Take the lines below beginning at the line that has "Screen dimensions: 1026x394" and stopping after the line that has "Given: Click the", and print them exactly as they are, with no other lines.

== Data provided

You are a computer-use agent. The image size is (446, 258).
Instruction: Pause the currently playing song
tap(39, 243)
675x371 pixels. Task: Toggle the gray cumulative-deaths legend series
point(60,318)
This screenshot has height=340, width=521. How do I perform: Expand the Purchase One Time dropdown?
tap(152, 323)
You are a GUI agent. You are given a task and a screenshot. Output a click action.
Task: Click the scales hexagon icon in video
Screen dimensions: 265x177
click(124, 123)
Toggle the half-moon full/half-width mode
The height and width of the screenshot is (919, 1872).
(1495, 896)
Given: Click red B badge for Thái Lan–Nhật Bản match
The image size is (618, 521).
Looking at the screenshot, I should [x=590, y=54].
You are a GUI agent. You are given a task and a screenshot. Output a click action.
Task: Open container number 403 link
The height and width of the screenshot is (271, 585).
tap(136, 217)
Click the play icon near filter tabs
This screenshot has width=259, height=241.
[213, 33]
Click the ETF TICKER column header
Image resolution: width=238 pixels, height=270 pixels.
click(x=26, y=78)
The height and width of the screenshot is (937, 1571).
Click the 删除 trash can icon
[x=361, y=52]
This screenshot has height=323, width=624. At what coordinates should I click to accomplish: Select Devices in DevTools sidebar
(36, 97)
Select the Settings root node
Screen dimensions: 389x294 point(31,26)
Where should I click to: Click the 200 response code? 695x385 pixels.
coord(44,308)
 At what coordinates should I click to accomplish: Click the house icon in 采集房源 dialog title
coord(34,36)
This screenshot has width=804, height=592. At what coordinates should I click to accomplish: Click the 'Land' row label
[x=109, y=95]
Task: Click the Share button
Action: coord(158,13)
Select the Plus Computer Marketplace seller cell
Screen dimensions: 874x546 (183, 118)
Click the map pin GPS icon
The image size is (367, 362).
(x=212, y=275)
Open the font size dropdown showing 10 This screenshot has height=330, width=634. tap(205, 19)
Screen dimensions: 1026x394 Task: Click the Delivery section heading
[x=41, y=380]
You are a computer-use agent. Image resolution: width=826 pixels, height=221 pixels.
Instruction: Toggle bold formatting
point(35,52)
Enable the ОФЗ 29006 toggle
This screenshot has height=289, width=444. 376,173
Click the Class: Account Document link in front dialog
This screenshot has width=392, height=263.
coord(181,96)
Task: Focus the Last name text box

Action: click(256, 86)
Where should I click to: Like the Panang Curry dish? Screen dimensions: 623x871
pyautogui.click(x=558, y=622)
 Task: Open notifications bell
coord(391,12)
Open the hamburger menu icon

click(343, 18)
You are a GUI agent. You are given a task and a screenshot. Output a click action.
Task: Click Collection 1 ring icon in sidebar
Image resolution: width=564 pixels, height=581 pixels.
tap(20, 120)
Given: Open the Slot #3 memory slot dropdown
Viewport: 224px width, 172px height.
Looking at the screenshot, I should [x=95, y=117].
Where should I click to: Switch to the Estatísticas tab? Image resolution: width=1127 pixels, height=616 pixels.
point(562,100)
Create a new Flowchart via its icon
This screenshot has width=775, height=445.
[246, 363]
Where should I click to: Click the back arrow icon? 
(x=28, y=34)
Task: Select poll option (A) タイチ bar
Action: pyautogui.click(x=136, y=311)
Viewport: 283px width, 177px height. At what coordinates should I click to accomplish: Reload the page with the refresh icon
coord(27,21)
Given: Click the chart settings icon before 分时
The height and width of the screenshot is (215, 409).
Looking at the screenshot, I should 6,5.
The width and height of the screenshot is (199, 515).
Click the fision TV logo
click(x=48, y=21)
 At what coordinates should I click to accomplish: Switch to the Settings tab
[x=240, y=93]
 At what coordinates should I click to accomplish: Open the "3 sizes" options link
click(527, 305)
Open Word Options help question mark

====

• _Result below_:
Screen dimensions: 1026x394 Task: Click the Delivery section heading
[x=41, y=380]
You are a computer-use agent. Image resolution: width=826 pixels, height=221 pixels.
Instruction: Toggle bold formatting
point(35,52)
Enable the ОФЗ 29006 toggle
This screenshot has height=289, width=444. 376,173
Click the Class: Account Document link in front dialog
This screenshot has width=392, height=263.
coord(181,96)
Task: Focus the Last name text box

Action: click(256, 86)
Where should I click to: Like the Panang Curry dish? Screen dimensions: 623x871
pyautogui.click(x=558, y=622)
 Task: Open notifications bell
coord(391,12)
Open the hamburger menu icon

click(343, 18)
You are a GUI agent. You are given a task and a screenshot. Output a click action.
Task: Click Collection 1 ring icon in sidebar
Image resolution: width=564 pixels, height=581 pixels.
tap(20, 120)
Given: Open the Slot #3 memory slot dropdown
Viewport: 224px width, 172px height.
Looking at the screenshot, I should [x=95, y=117].
Where should I click to: Switch to the Estatísticas tab? Image resolution: width=1127 pixels, height=616 pixels.
point(562,100)
Create a new Flowchart via its icon
This screenshot has width=775, height=445.
[246, 363]
Where should I click to: Click the back arrow icon? 
(x=28, y=34)
Task: Select poll option (A) タイチ bar
Action: pyautogui.click(x=136, y=311)
Viewport: 283px width, 177px height. At what coordinates should I click to accomplish: Reload the page with the refresh icon
coord(27,21)
Given: Click the chart settings icon before 分时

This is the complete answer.